Vacancy-ordered halide double perovskites Cs$_2BX_6$ have recently attracted significant attention due to their intrinsically ultralow lattice thermal conductivity ($κ_{\mathrm{L}}$), which is highly desirable for thermal insulation and thermoelectric applications. In this work, we systematically investigate the anharmonic lattice dynamics and thermal transport properties of Cs$_2BX_6$ ($B$ = Zr, Pd, Sn, Te, Hf, and Pt; $X$ = Cl, Br, and I) using state-of-the-art first-principles calculations, based on a unified theory of thermal transport for crystals and glasses.

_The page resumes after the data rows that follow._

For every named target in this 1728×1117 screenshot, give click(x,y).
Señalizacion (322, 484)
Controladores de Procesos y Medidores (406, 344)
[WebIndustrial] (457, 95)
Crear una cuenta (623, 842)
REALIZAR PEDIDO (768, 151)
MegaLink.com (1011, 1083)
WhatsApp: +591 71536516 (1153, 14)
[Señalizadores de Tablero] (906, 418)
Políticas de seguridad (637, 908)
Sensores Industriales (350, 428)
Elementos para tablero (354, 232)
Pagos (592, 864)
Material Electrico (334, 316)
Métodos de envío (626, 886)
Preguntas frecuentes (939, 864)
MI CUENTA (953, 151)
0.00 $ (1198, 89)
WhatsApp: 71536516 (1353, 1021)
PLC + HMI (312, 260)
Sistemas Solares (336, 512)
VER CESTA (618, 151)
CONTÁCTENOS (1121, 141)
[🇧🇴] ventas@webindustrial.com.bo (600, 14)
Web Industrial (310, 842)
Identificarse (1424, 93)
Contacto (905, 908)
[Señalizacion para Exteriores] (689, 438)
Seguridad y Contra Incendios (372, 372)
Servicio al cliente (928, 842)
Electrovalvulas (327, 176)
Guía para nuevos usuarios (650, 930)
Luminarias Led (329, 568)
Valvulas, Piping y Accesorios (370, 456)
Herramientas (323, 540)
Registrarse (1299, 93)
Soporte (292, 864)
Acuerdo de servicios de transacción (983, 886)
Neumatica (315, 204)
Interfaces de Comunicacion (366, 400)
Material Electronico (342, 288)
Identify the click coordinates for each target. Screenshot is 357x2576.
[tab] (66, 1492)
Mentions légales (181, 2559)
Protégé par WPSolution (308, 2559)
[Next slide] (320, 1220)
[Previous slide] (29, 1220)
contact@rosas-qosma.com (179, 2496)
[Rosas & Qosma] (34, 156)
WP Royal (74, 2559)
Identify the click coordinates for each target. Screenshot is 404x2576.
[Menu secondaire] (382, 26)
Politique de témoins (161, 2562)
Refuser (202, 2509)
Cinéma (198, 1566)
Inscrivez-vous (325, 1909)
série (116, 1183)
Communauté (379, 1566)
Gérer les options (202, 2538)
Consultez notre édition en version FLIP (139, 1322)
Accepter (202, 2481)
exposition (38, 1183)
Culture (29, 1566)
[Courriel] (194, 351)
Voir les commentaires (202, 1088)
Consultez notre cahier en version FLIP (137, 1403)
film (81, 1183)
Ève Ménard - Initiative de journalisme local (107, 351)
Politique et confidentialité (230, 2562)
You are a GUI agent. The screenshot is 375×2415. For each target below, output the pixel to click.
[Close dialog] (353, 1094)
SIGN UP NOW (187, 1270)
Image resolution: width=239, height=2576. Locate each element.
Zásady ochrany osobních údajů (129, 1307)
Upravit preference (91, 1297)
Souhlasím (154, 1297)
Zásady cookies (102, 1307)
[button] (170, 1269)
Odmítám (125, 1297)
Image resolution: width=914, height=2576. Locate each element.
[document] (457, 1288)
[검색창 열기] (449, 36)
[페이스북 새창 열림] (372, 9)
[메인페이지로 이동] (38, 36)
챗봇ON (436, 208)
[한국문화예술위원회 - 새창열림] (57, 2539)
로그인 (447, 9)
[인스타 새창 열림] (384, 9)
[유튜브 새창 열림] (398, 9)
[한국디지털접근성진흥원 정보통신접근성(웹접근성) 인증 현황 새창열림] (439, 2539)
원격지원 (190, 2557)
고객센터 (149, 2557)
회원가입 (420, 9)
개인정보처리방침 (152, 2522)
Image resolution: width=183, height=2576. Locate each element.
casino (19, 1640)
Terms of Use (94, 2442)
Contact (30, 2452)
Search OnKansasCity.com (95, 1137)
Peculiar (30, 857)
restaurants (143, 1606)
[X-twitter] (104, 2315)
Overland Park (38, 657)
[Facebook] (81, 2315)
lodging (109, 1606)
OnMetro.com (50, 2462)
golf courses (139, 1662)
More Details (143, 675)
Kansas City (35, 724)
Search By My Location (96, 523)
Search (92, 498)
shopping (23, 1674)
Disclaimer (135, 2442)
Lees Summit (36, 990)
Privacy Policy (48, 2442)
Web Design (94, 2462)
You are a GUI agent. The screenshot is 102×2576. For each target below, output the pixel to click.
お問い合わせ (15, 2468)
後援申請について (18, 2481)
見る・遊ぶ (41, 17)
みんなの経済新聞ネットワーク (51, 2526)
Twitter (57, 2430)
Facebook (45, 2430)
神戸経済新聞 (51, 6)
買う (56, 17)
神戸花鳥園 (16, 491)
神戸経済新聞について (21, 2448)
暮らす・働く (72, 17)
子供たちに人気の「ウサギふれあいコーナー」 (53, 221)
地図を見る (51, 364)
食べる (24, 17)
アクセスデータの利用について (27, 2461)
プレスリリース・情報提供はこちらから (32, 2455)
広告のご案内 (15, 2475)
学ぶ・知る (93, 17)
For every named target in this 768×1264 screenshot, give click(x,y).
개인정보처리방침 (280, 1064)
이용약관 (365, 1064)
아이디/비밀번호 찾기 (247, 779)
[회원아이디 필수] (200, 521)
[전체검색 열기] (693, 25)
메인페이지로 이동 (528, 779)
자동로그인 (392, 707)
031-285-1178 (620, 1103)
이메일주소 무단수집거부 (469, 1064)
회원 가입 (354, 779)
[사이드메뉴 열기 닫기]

All studied compounds are found to exhibit ultralow $κ_{\mathrm{L}}$ below 1.0~W\,m$^{-1}$\,K$^{-1}$ at room temperature and large derivation from the conventional $T^{-1}$ temperature dependence. Our analysis combining with machine-learning approach show that low sound velocities (1100 -- 1600~m\,s$^{-1}$), which originates from the intrinsically weak chemical bonding, play a crucial role in suppressing heat transport of the most compounds, instead of the strong scattering of rattling phonon modes expected from the large void in the structure. Furthermore, the influence of $B$ and $X$-site elements on phonon dispersion, anharmonicity, and scattering phase space is clarified. Our results provide microscopic insights into the origin of ultralow $κ_{\mathrm{L}}$ in Cs$_2BX_6$ and offer guiding principles for the rational design of halide-based materials with tailored thermal transport properties.

Figures (10)

• Figure 1: Crystal structure of the vacancy-ordered perovskite Cs$_2BX_6$. The 12-fold coordinated Cs atoms and the octahedrally coordinated $B$ atoms are highlighted using polyhedra.
• Figure 2: (a) Calculated lattice thermal conductivity $\kappa_{\mathrm{L}}$ at 300 K, including three- and four-phonon scattering processes ($\kappa_{\mathrm{3,4ph}}^{\mathrm{SCPH}}$) and the coherent contribution ($\kappa_{\mathrm{3,4ph}}^{\mathrm{C}}$), obtained using renormalized second-order force constants within the SCPH framework. (b) Contribution of three-phonon scattering processes ($\kappa_{\mathrm{3ph}}^{\mathrm{SCPH}}$) to $\kappa_{\mathrm{L}}$. (c) Contribution of the coherent term ($\kappa_{\mathrm{3,4ph}}^{\mathrm{C}}$) to the total $\kappa_{\mathrm{L}}$.
• Figure 3: Phonon band structures and phonon density of states (PhDOS) of Cs$_2BX_6$ ($B$ = Zr, Pd, Sn, and Te; $X$ = Cl, Br, and I) calculated at 300 K. Panels (a)–(d) show the phonon band structures and PhDOS of Cs$_2B$Cl$_6$ with $B$ = Zr, Sn, Pd, and Te, respectively. Panels (e)–(h) present the corresponding results for Cs$_2B$Br$_6$, and panels (i)–(l) for Cs$_2B$I$_6$, with the same ordering of $B$ cations.
• Figure 4: Three- and four-phonon scattering rates of Cs$_2BX_6$ ($B$ = Zr, Pd, Sn, and Te; $X$ = Cl, Br, and I) calculated at 300 K. Panels (a)–(d) show the phonon scattering rates of Cs$_2B$Cl$_6$ with $B$ = Zr, Sn, Pd, and Te, respectively. Panels (e)–(h) present the corresponding results for Cs$_2B$Br$_6$, and panels (i)–(l) for Cs$_2B$I$_6$, with the same ordering of $B$ cations.
• Figure 5: Comparison between the DFT-calculated $\kappa_{\mathrm{L}}$ and the predicted $\kappa_{\mathrm{L}}$ of Cs$_2BX_6$ ($B$ = Zr, Pd, Sn, Te, Hf, and Pt; $X$ = Cl, Br, and I) obtained using different models. Panels (a)–(c) correspond to the Slack, modified Slack, and SISSO-constructed models, respectively.